# EXERCISE DIRECTIONS:
The expected result is an exact copy of the lines from the one holding "Screen dimensions: 1612x498" to the last line of the material, with pictures removed and nothing added.

(MATERIAL SHOWN)

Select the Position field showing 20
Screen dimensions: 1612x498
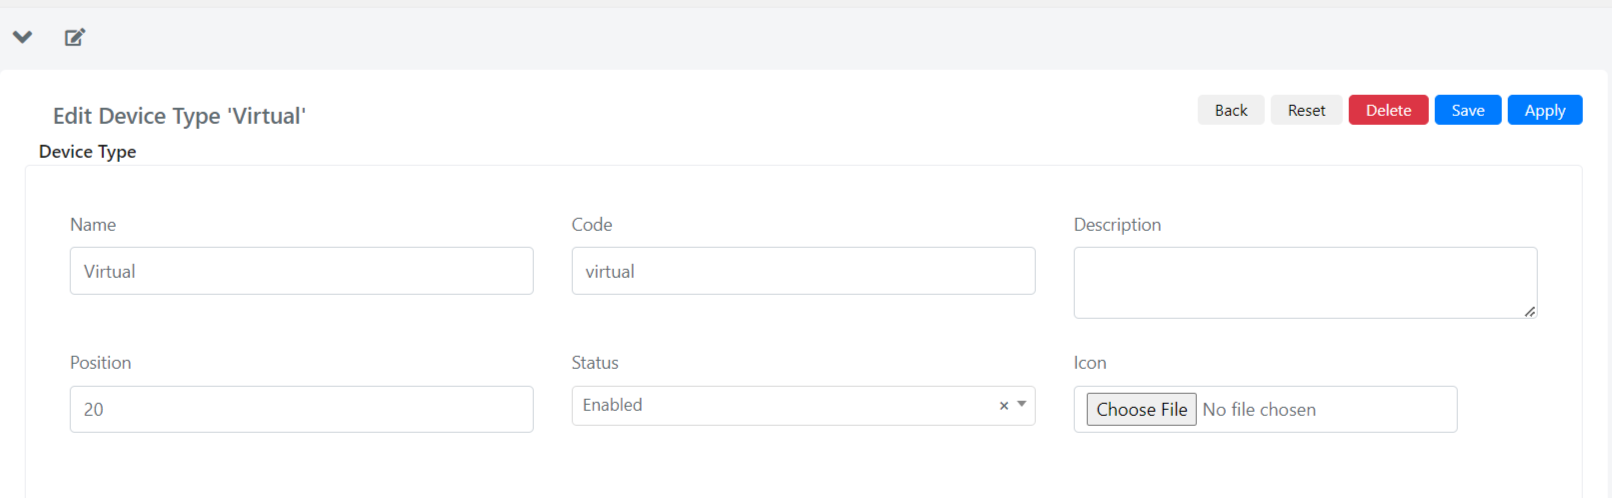301,409
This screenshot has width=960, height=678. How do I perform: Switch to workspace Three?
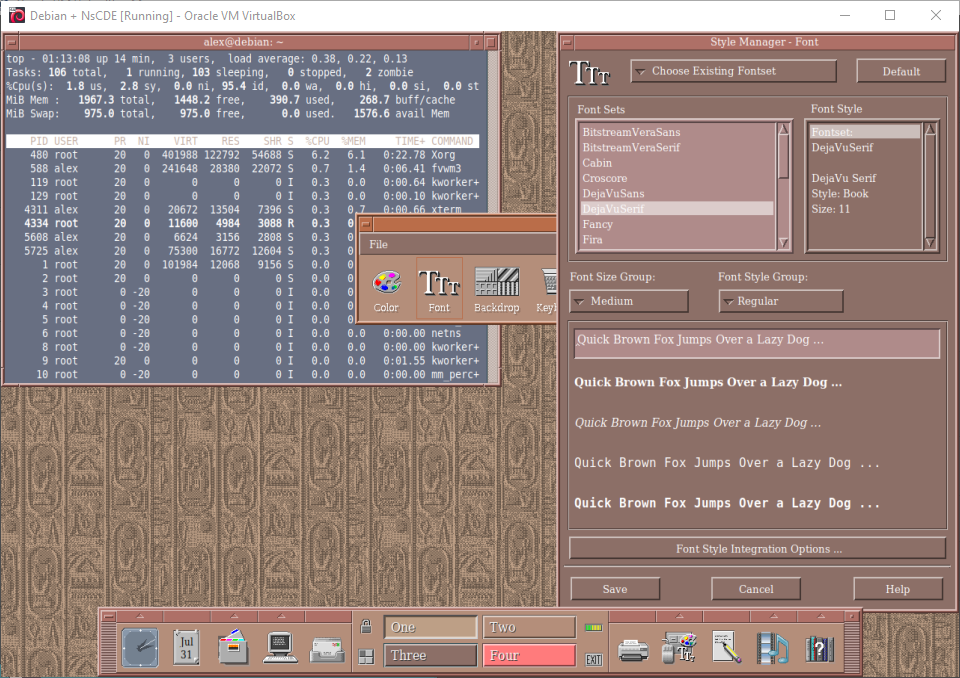[x=430, y=656]
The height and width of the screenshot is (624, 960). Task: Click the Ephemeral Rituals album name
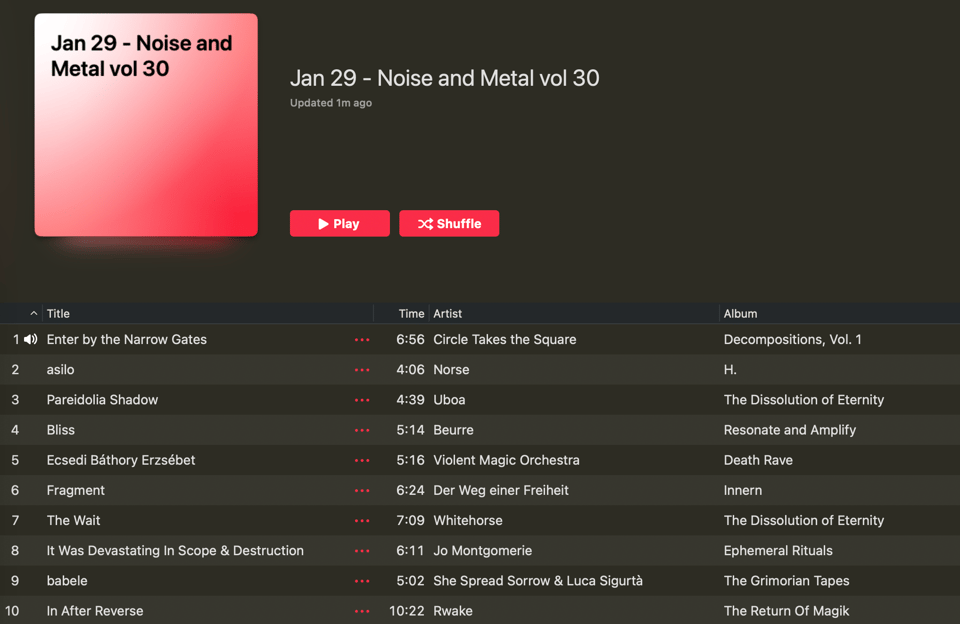(x=778, y=551)
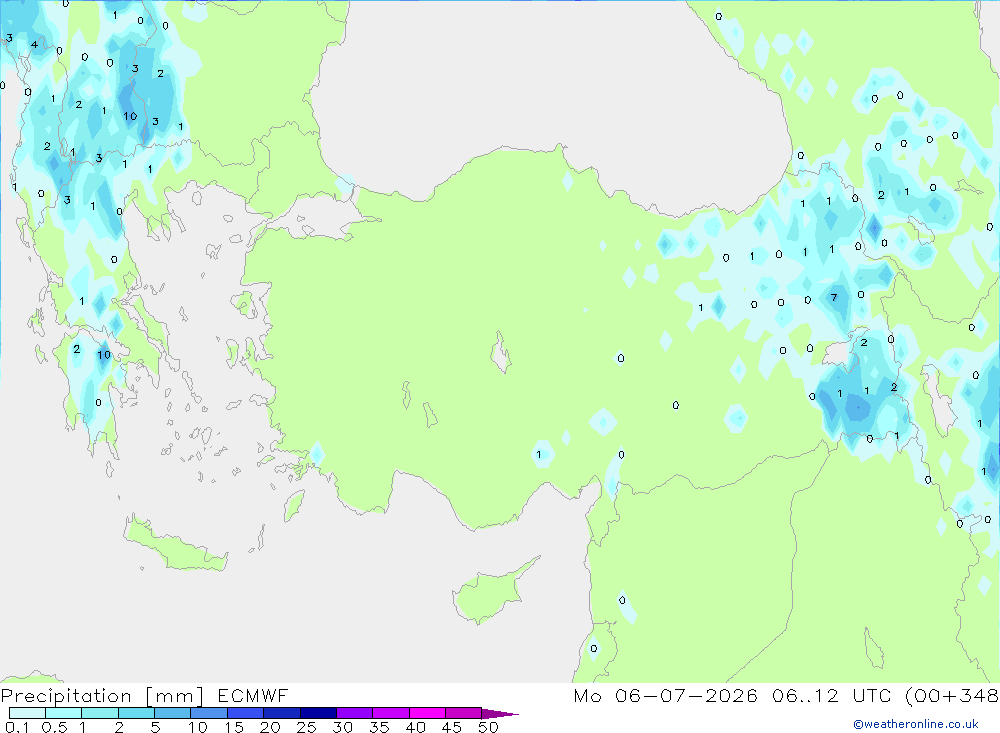Choose the 30–35 mm purple legend swatch
Viewport: 1000px width, 733px height.
tap(354, 713)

(End MATERIAL SHOWN)

# REPLY:
Screen dimensions: 1612x498
301,409
This screenshot has width=960, height=678. How do I perform: Switch to workspace Three?
[x=430, y=656]
The height and width of the screenshot is (624, 960). Task: Click the Ephemeral Rituals album name
(x=778, y=551)
Choose the 30–35 mm purple legend swatch
Viewport: 1000px width, 733px height.
tap(354, 713)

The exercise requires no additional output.